= Beginning of Section =

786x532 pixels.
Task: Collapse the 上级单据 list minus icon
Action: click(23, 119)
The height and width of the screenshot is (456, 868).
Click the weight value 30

= End of Section =
= Beginning of Section =

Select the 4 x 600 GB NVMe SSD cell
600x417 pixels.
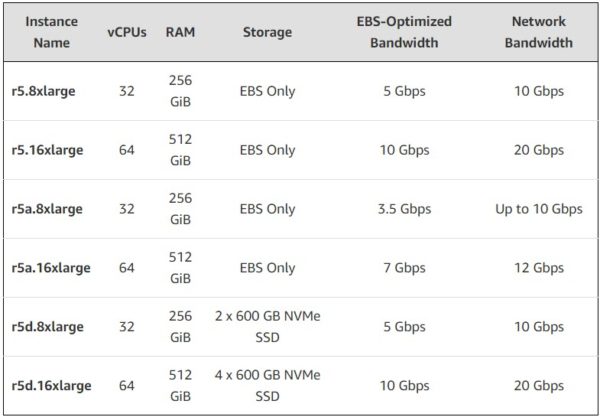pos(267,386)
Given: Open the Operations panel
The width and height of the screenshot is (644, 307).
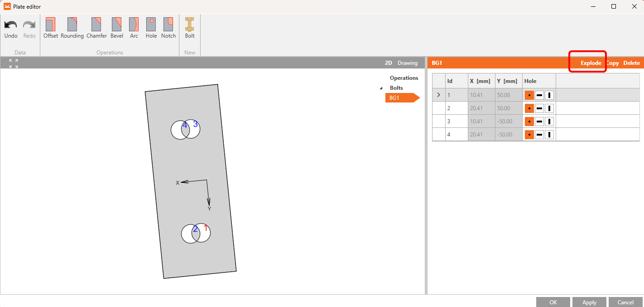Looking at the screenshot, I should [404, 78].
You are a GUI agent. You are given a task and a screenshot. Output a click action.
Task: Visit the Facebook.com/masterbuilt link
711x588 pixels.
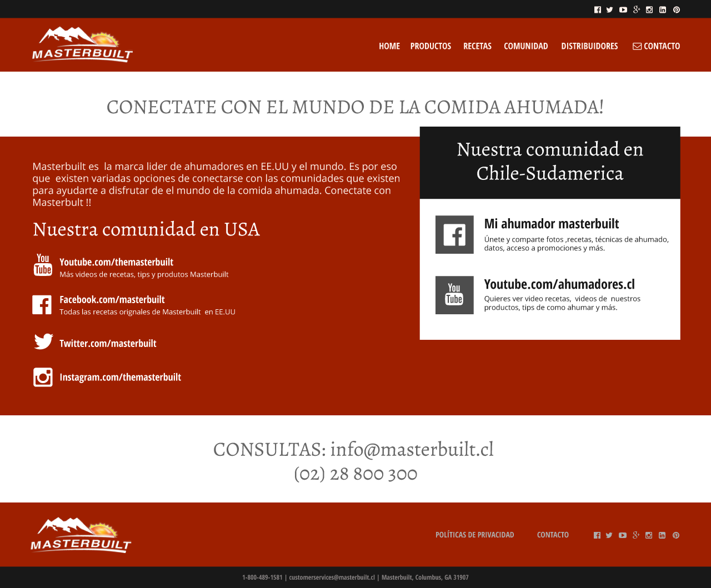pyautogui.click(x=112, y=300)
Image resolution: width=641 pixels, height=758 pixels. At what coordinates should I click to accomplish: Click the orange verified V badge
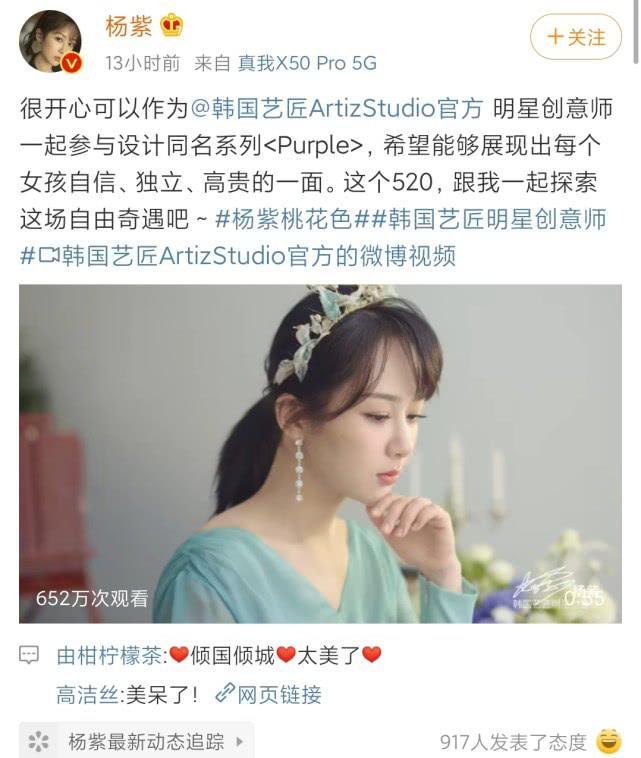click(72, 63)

= End of Section =
= Beginning of Section =

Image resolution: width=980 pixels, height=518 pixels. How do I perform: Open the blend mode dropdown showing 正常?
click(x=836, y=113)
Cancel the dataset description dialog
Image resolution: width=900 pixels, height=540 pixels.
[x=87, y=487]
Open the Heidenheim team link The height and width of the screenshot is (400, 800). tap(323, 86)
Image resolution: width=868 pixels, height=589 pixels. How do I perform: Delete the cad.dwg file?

= End of Section =

Instructions to follow: Which lines above include the word "link"? Return each one.

Exercise output:
Task: Visit the Facebook.com/masterbuilt link
Open the Heidenheim team link The height and width of the screenshot is (400, 800). tap(323, 86)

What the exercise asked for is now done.